2. Description of the Prior Art
Image scanning is a process of converting an image recorded on a photosensitive sheet, such as photographic film, to an electronic image. Scanning, as such, is commonly employed as a first step in the transmission of an image from one storage medium to another, or in the enhancement or the analysis of the image prior to its transmission.
With a photographic film held in a given plane, an image scanner measures the optical density of the film by illuminating it with light of known intensity and measuring the amount of light transmitted through, or reflected from, the film. In doing so, the scanner effectively divides the image recorded on the film into discrete picture elements, or pixels, and assigns to each a number or value representing an average density for each pixel. Commonly, the pixels are arranged in rows and columns to form a two-dimensional grid with the density of each pixel corresponding to a relatively small portion of the overall image.
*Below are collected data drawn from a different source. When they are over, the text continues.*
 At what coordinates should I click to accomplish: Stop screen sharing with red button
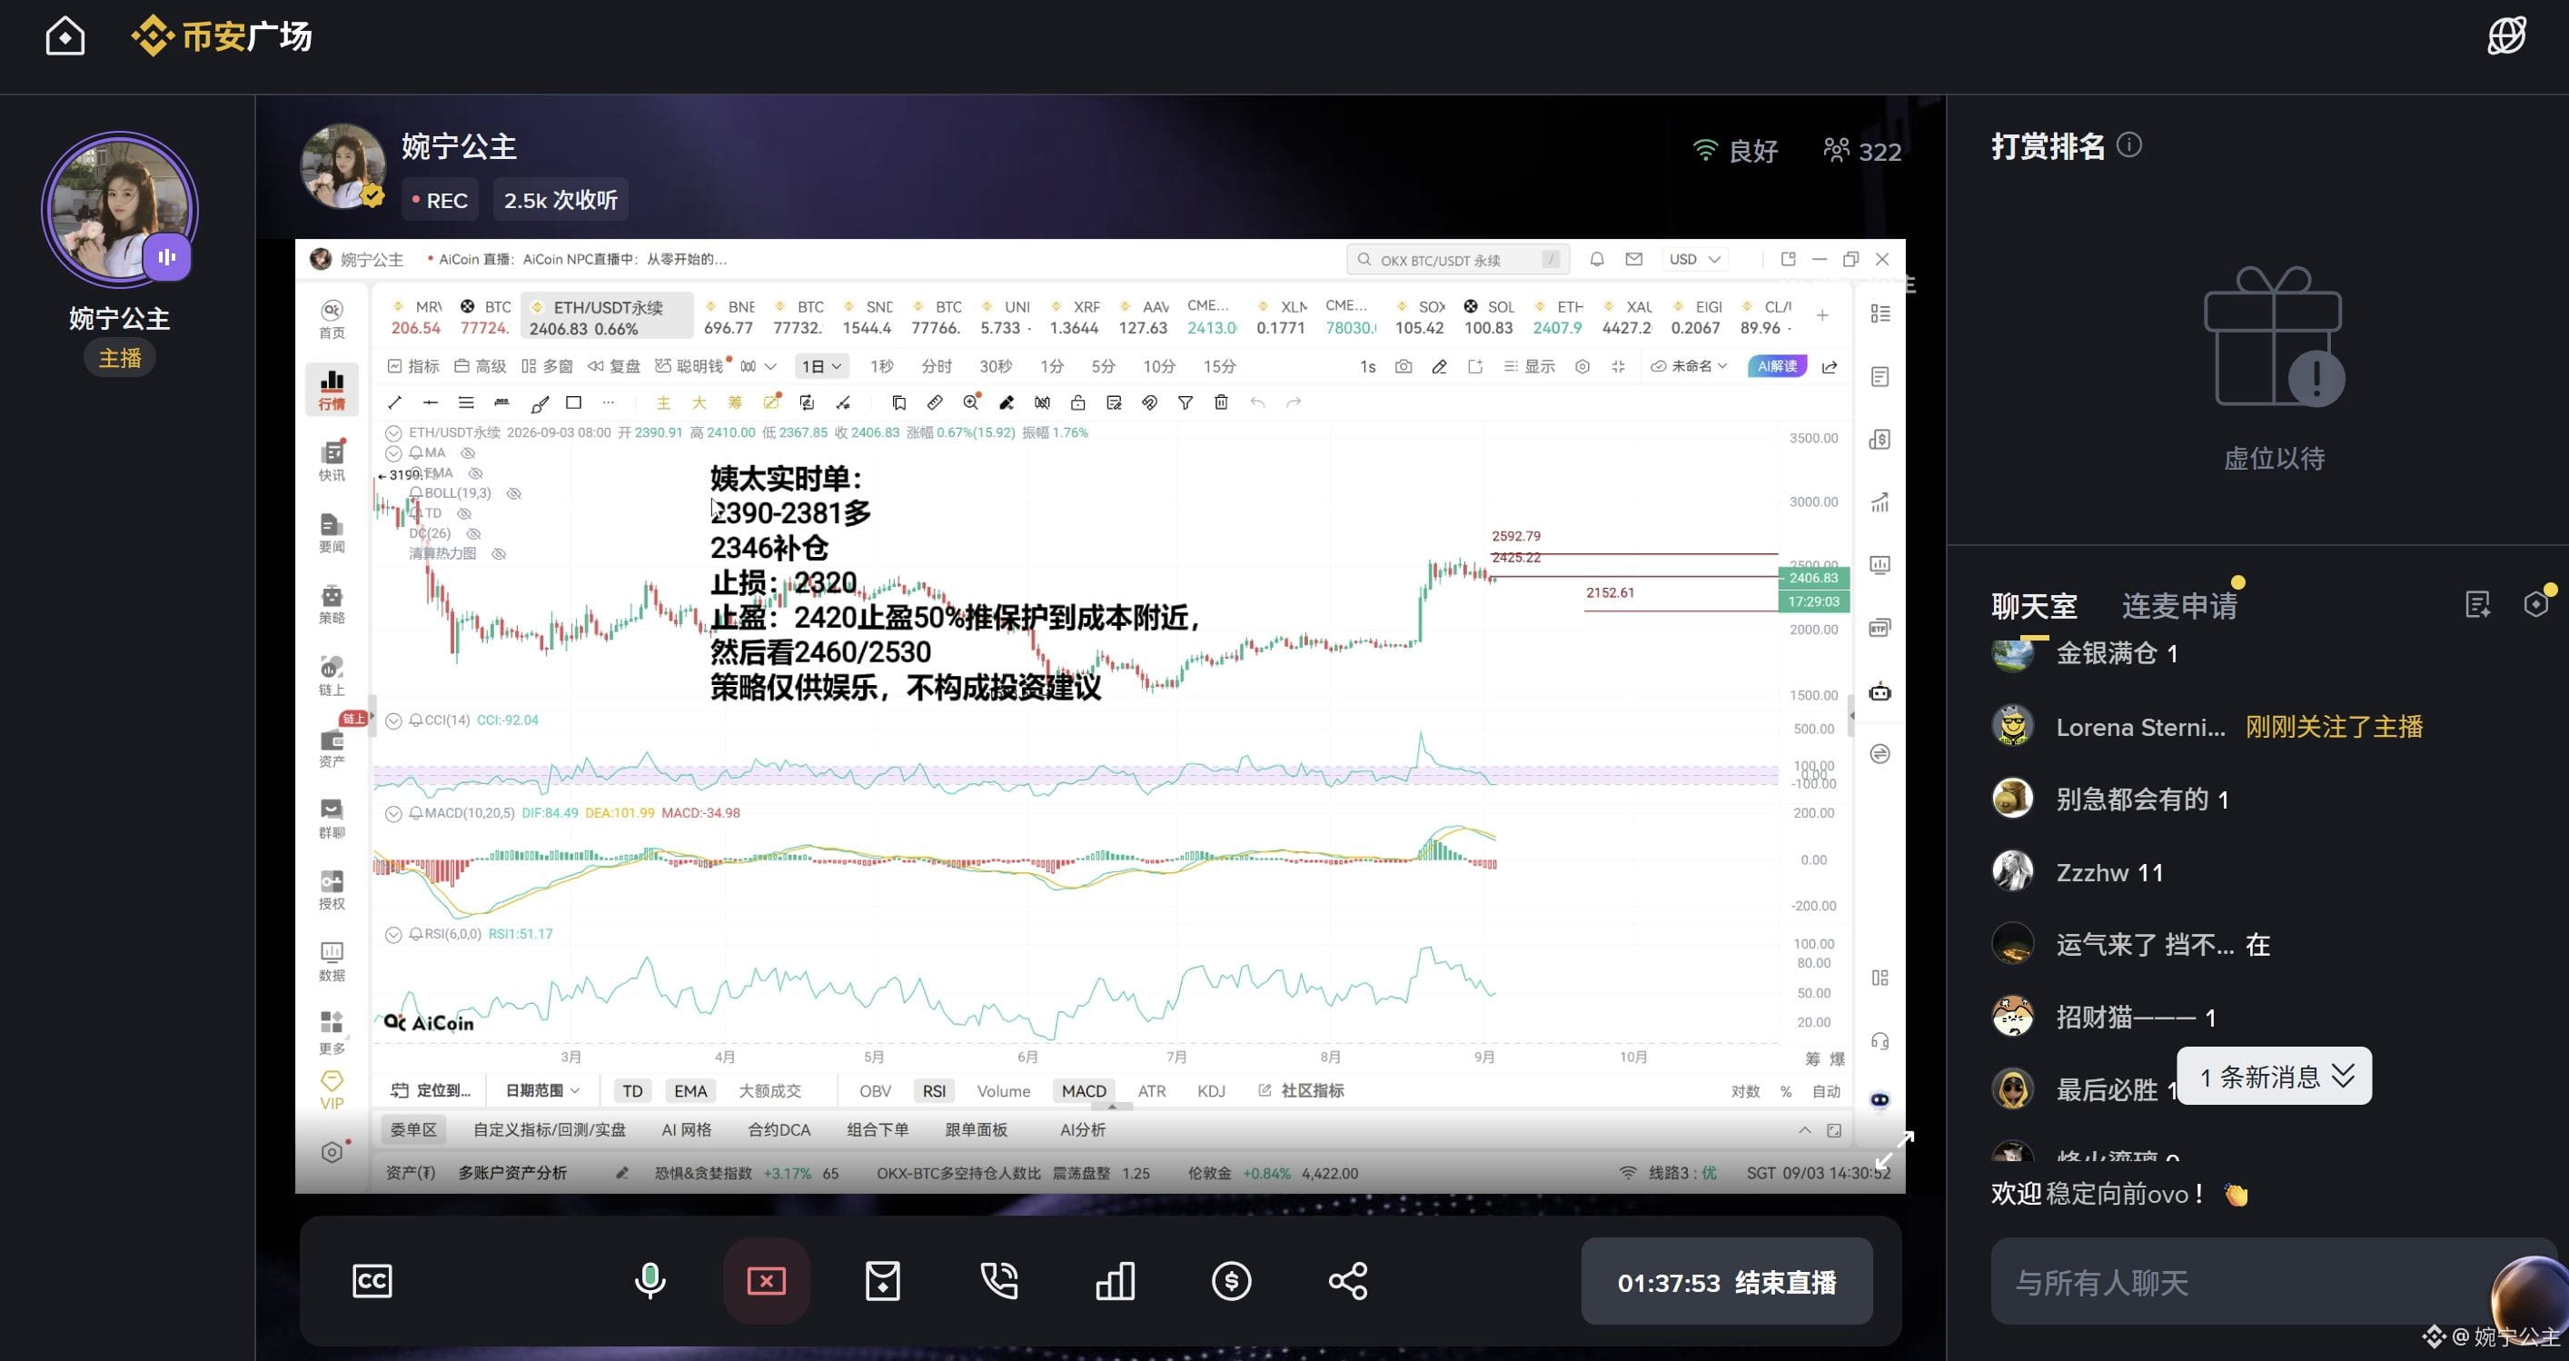[x=766, y=1280]
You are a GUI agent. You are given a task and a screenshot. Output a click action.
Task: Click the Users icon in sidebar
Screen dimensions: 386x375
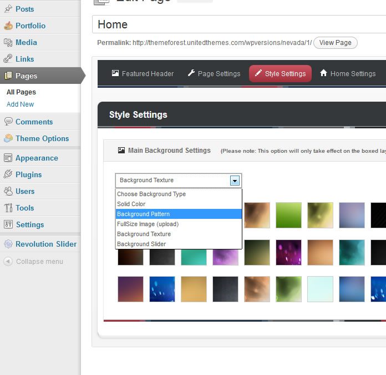tap(8, 191)
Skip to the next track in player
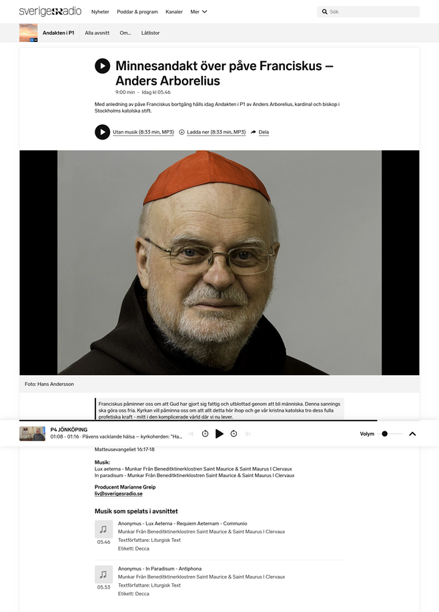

There are various types of image scanning systems known in the art. An image scanning system of the so-called serial type measures the density of only one film pixel at a time. A microdensitometer, for one, employs a very narrow stationary beam of light. An X-Y translation mechanism moves the film in two orthogonal directions relative to the stationary light beam so that a desired area of the film image is scanned.
A laser flying-spot scanner and a CRT flying-spot scanner are also of the serial type--one film pixel is measured at a time. With a flying-spot scanner, however, a movable beam of light scans the film, and lens apparatus, having an appropriate field of view, focuses light impinging on the film onto an image sensor.
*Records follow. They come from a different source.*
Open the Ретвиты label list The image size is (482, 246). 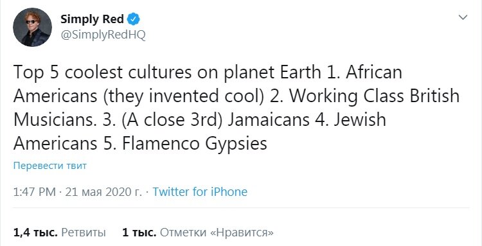click(x=84, y=233)
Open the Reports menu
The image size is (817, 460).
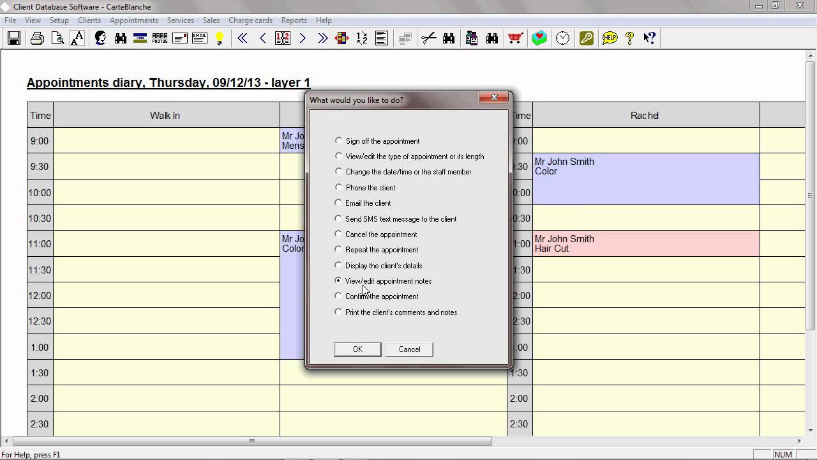point(294,20)
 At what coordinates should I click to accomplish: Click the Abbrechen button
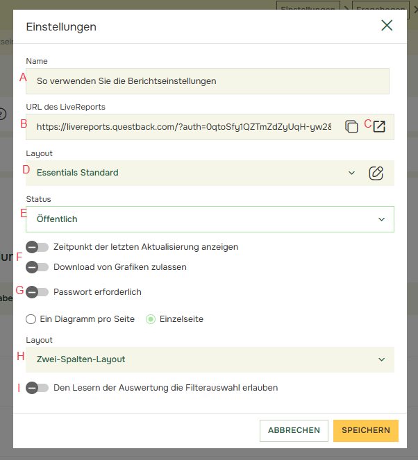294,430
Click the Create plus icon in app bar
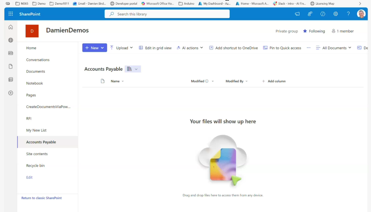 (11, 93)
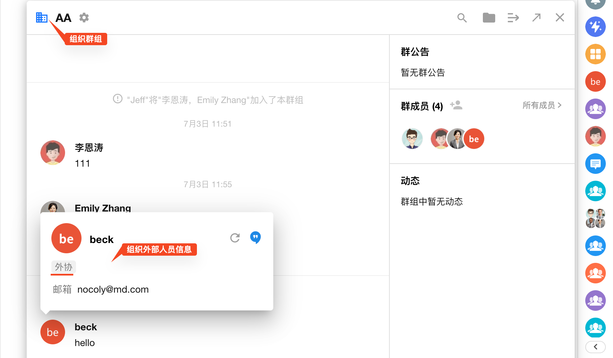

A line scanner and an area scanner are two other systems known in the art. With a line scanner, an entire row (or column) of film pixels is illuminated simultaneously by projecting a line of light onto the film. A linear translation device moves the film in a direction orthogonal to the light line to scan the entire film image.
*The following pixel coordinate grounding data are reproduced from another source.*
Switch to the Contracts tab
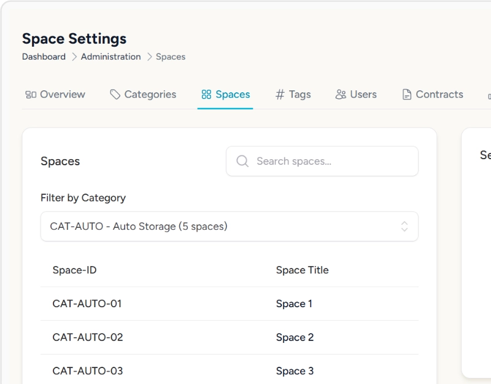pyautogui.click(x=439, y=95)
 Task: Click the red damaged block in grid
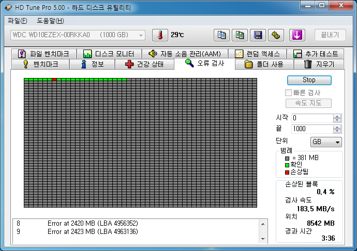coord(54,80)
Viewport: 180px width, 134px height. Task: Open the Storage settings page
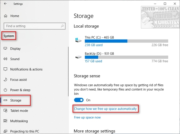pos(16,100)
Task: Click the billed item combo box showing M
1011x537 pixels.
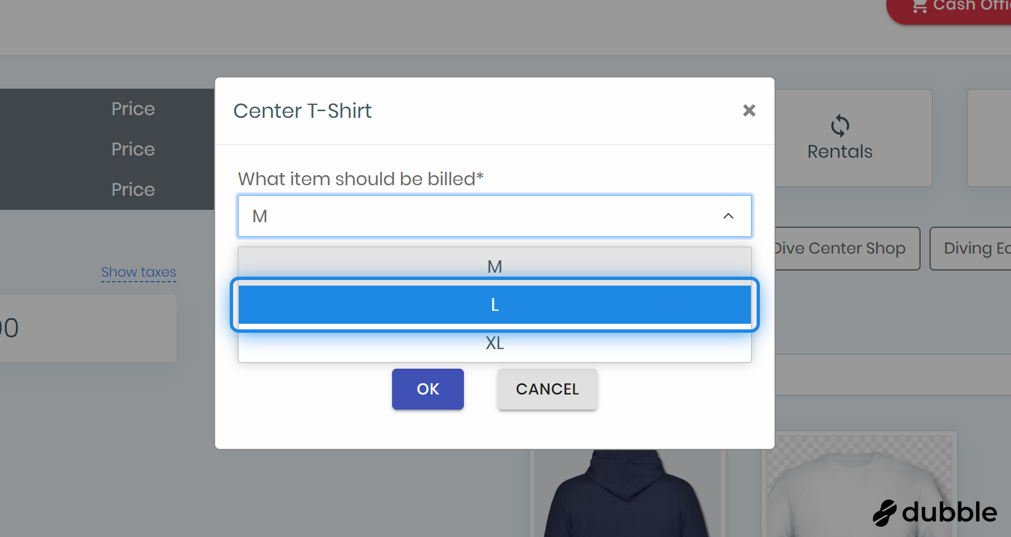Action: (x=483, y=216)
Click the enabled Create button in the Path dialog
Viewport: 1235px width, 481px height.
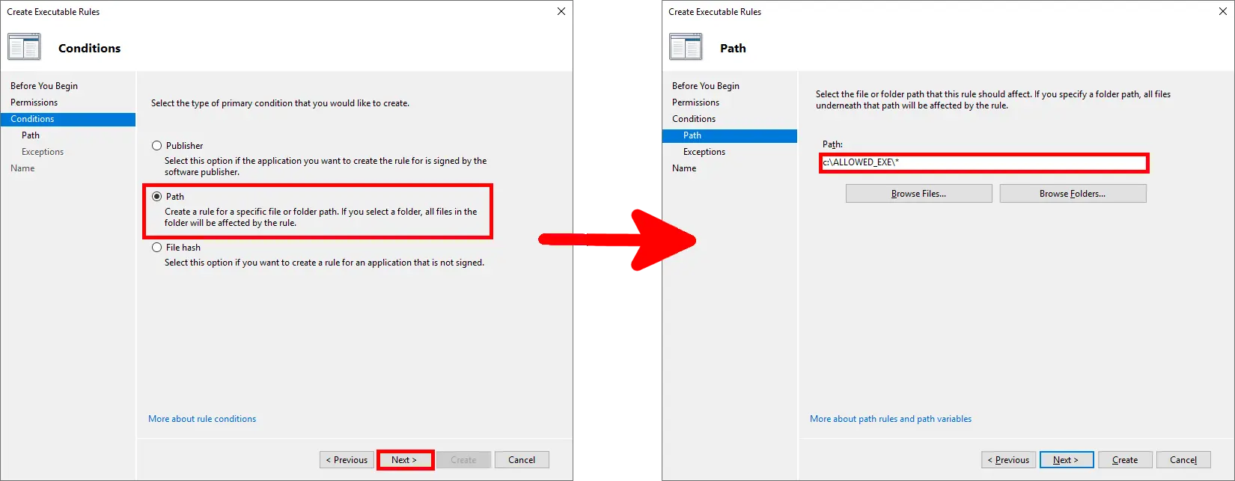coord(1124,460)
With an area scanner, all film pixels are scanned simultaneously by projecting a relatively broad beam of light onto the entire film image.
A line scanner and an area scanner, like a flying-spot scanner, employ lens apparatus having an appropriate field of view to focus light projected on the film image onto an appropriate image sensor, i.e. a linear sensor in the case of a line scanner and an area sensor (a 2-dimensional CCD, etc.) for an area scanner.
As is appreciated by those skilled in the image scanner art, accuracy in the measuring of film density values is an extremely important performance criterion. The irradiance in an image, however, varies as the field angle of an object or image increases. As disclosed in Applied Optics and Optical Engineering by William C. Wolfe, Volume VIII, page 142, irradiance in an image decreases in proportion to the fourth power of the cosine of the field angle, defined by an optical axis and a line connecting the center of the image and its corresponding object. Thus, an image scanner system that employs either a scanning light beam, a line of light, or a relatively broad light beam for illuminating an area (an image scanner other than a microdensitometer having a stationary narrow beam of light), suffers from a disadvantage in that irradiance at the image sensor varies with field angle.